The investment – which is inclusive of Gift Aid – will help create new facilities and support vital research at the University’s Anne Rowling Regenerative Neurology Clinic. The Clinic was set up following a previous donation from Ms Rowling in 2010, and is named in memory of her mother who died of MS, aged 45.
It has established itself as an integrated care and research facility focusing on MS and neurological conditions with the aim of bringing more clinical studies and trials to patients.
Ms Rowling’s gift will also support research projects focussing on the invisible disabilities experienced by people living with MS – such as cognitive impairment and pain.
University experts hope the donation will create an enduring global legacy that will have a lasting impact on people with MS and their families.
J.K. Rowling said: “When the Anne Rowling Clinic was first founded, none of us could have predicted the incredible progress that would be made in the field of Regenerative Neurology, with the Clinic leading the charge.
“I am delighted to now support the Anne Rowling Regenerative Neurology Clinic into a new phase of discovery and achievement, as it realises its ambition to create a legacy of better outcomes for generations of people with MS and non-MS neurodegenerative diseases.
“It’s a matter of great pride for me that the Clinic has combined these lofty ambitions with practical, on the ground support and care for people with MS, regardless of stage and type; I’ve heard at first-hand what a difference this support can make.
“I am confident that the combination of clinical research and practical support delivered by Professor Siddharthan Chandran and his exemplary team will create a definitive step-change for people with MS and associated conditions.”
Neurological conditions studied at the clinic include multiple sclerosis motor neurone disease (MND), Parkinson’s and dementias.
Professor Siddharthan Chandran, Director, Anne Rowling Regenerative Neurology Clinic said: “Our research is shaped by listening to, and involving, individuals who are living with these tough conditions. The Anne Rowling Clinic’s vision is to offer everyone with MS or other neurodegenerative diseases, such as MND, the opportunity to participate in a suite of clinical studies and trials.
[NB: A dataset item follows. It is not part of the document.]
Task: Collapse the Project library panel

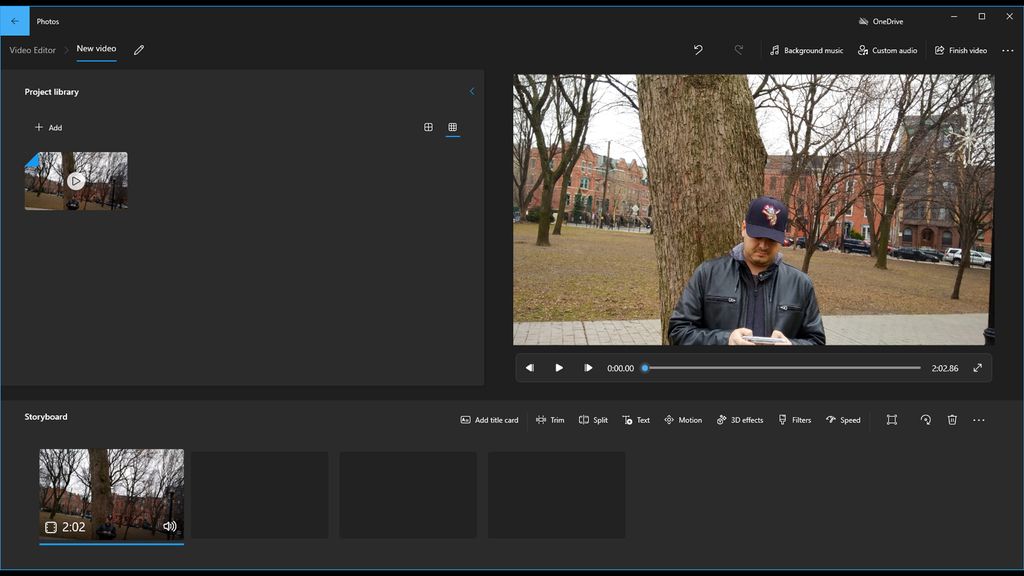Action: pos(472,90)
“This incredibly far-sighted and generous donation will unlock the potential of personalised medicine for people with MS in Scotland and further afield.”
University of Edinburgh Principal and Vice Chancellor, Professor Peter Mathieson, said: “We are immensely honoured that J. K. Rowling has chosen to continue her support for the Anne Rowling Regenerative Neurology Clinic. This inspiring donation will fund a whole new generation of researchers who are focussed on discovering and delivering better treatments and therapies for patients.”